Assignment — An exact reproduction of all the entries is what the answer must contain.

Data provided —
# # # # #

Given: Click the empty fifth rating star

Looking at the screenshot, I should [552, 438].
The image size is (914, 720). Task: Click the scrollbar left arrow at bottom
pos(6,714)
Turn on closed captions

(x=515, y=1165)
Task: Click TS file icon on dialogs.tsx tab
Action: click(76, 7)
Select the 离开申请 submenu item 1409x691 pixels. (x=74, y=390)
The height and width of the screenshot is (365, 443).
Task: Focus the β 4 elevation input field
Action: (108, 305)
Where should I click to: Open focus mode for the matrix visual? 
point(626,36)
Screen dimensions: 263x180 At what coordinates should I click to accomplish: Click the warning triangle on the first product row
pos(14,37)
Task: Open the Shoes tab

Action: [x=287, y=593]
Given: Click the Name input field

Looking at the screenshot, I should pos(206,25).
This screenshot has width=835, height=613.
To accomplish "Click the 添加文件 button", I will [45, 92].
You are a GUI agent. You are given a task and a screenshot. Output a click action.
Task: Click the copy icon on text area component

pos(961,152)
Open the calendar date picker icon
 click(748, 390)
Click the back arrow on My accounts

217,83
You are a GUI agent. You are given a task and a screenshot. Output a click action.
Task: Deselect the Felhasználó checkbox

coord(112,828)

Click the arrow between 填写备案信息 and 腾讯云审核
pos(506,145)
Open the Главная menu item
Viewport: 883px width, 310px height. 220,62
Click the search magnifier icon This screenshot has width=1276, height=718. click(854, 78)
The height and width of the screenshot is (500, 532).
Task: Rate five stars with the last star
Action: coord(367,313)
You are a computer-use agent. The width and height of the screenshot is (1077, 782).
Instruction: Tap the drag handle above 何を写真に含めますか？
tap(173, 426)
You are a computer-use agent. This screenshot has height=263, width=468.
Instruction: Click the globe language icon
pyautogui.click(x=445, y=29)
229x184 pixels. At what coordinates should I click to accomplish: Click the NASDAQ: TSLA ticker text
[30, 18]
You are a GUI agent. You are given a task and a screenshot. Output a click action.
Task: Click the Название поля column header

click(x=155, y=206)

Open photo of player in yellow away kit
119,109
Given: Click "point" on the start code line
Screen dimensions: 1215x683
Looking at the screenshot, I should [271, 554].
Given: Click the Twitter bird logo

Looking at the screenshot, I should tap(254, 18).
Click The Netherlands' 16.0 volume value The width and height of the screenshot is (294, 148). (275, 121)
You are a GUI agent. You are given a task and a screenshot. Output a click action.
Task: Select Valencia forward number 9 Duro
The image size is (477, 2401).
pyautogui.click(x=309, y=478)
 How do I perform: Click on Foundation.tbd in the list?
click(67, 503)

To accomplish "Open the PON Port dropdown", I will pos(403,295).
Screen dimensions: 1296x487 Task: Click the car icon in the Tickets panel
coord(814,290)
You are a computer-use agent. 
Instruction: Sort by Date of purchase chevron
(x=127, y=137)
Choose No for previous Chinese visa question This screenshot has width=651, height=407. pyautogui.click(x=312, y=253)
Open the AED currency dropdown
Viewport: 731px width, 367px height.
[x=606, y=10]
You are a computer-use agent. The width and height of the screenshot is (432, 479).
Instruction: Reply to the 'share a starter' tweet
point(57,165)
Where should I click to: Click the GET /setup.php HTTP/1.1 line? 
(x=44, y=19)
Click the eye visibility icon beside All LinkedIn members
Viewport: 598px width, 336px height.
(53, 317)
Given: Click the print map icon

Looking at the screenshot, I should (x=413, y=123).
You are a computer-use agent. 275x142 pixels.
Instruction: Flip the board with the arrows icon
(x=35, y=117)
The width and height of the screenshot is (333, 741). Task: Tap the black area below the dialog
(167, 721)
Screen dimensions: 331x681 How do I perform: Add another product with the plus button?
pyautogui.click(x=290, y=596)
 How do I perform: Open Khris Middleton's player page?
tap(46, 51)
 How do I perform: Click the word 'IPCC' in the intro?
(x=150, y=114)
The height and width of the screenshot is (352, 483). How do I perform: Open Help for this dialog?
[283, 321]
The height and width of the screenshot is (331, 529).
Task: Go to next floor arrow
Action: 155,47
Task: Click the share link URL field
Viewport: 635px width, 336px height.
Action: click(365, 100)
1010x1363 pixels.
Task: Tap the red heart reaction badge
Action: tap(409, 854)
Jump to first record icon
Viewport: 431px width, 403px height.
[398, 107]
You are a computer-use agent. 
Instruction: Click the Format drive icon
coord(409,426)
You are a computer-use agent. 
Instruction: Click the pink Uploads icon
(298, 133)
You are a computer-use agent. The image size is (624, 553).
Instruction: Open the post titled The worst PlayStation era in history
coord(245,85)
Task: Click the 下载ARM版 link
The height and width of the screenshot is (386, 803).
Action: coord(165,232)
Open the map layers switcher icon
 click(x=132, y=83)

# # # # #

Result of this task —
Given: Click the empty fifth rating star

Looking at the screenshot, I should [552, 438].
The image size is (914, 720). Task: Click the scrollbar left arrow at bottom
pos(6,714)
Turn on closed captions

(x=515, y=1165)
Task: Click TS file icon on dialogs.tsx tab
Action: click(76, 7)
Select the 离开申请 submenu item 1409x691 pixels. (x=74, y=390)
The height and width of the screenshot is (365, 443).
Task: Focus the β 4 elevation input field
Action: (108, 305)
Where should I click to: Open focus mode for the matrix visual? 
point(626,36)
Screen dimensions: 263x180 At what coordinates should I click to accomplish: Click the warning triangle on the first product row
pos(14,37)
Task: Open the Shoes tab

Action: [x=287, y=593]
Given: Click the Name input field

Looking at the screenshot, I should pos(206,25).
This screenshot has width=835, height=613.
To accomplish "Click the 添加文件 button", I will [45, 92].
You are a GUI agent. You are given a task and a screenshot. Output a click action.
Task: Click the copy icon on text area component

pos(961,152)
Open the calendar date picker icon
 click(748, 390)
Click the back arrow on My accounts

217,83
You are a GUI agent. You are given a task and a screenshot. Output a click action.
Task: Deselect the Felhasználó checkbox

coord(112,828)

Click the arrow between 填写备案信息 and 腾讯云审核
pos(506,145)
Open the Главная menu item
Viewport: 883px width, 310px height. 220,62
Click the search magnifier icon This screenshot has width=1276, height=718. click(854, 78)
The height and width of the screenshot is (500, 532).
Task: Rate five stars with the last star
Action: coord(367,313)
You are a computer-use agent. The width and height of the screenshot is (1077, 782).
Instruction: Tap the drag handle above 何を写真に含めますか？
tap(173, 426)
You are a computer-use agent. This screenshot has height=263, width=468.
Instruction: Click the globe language icon
pyautogui.click(x=445, y=29)
229x184 pixels. At what coordinates should I click to accomplish: Click the NASDAQ: TSLA ticker text
[30, 18]
You are a GUI agent. You are given a task and a screenshot. Output a click action.
Task: Click the Название поля column header

click(x=155, y=206)

Open photo of player in yellow away kit
119,109
Given: Click "point" on the start code line
Screen dimensions: 1215x683
Looking at the screenshot, I should [271, 554].
Given: Click the Twitter bird logo

Looking at the screenshot, I should tap(254, 18).
Click The Netherlands' 16.0 volume value The width and height of the screenshot is (294, 148). (275, 121)
You are a GUI agent. You are given a task and a screenshot. Output a click action.
Task: Select Valencia forward number 9 Duro
The image size is (477, 2401).
pyautogui.click(x=309, y=478)
 How do I perform: Click on Foundation.tbd in the list?
click(67, 503)

To accomplish "Open the PON Port dropdown", I will pos(403,295).
Screen dimensions: 1296x487 Task: Click the car icon in the Tickets panel
coord(814,290)
You are a computer-use agent. 
Instruction: Sort by Date of purchase chevron
(x=127, y=137)
Choose No for previous Chinese visa question This screenshot has width=651, height=407. pyautogui.click(x=312, y=253)
Open the AED currency dropdown
Viewport: 731px width, 367px height.
[x=606, y=10]
You are a computer-use agent. The width and height of the screenshot is (432, 479).
Instruction: Reply to the 'share a starter' tweet
point(57,165)
Where should I click to: Click the GET /setup.php HTTP/1.1 line? 
(x=44, y=19)
Click the eye visibility icon beside All LinkedIn members
Viewport: 598px width, 336px height.
(53, 317)
Given: Click the print map icon

Looking at the screenshot, I should (x=413, y=123).
You are a computer-use agent. 275x142 pixels.
Instruction: Flip the board with the arrows icon
(x=35, y=117)
The width and height of the screenshot is (333, 741). Task: Tap the black area below the dialog
(167, 721)
Screen dimensions: 331x681 How do I perform: Add another product with the plus button?
pyautogui.click(x=290, y=596)
 How do I perform: Open Khris Middleton's player page?
tap(46, 51)
 How do I perform: Click the word 'IPCC' in the intro?
(x=150, y=114)
The height and width of the screenshot is (352, 483). How do I perform: Open Help for this dialog?
[283, 321]
The height and width of the screenshot is (331, 529).
Task: Go to next floor arrow
Action: 155,47
Task: Click the share link URL field
Viewport: 635px width, 336px height.
Action: click(365, 100)
1010x1363 pixels.
Task: Tap the red heart reaction badge
Action: tap(409, 854)
Jump to first record icon
Viewport: 431px width, 403px height.
[398, 107]
You are a computer-use agent. 
Instruction: Click the Format drive icon
coord(409,426)
You are a computer-use agent. 
Instruction: Click the pink Uploads icon
(298, 133)
You are a computer-use agent. The image size is (624, 553).
Instruction: Open the post titled The worst PlayStation era in history
coord(245,85)
Task: Click the 下载ARM版 link
The height and width of the screenshot is (386, 803).
Action: coord(165,232)
Open the map layers switcher icon
 click(x=132, y=83)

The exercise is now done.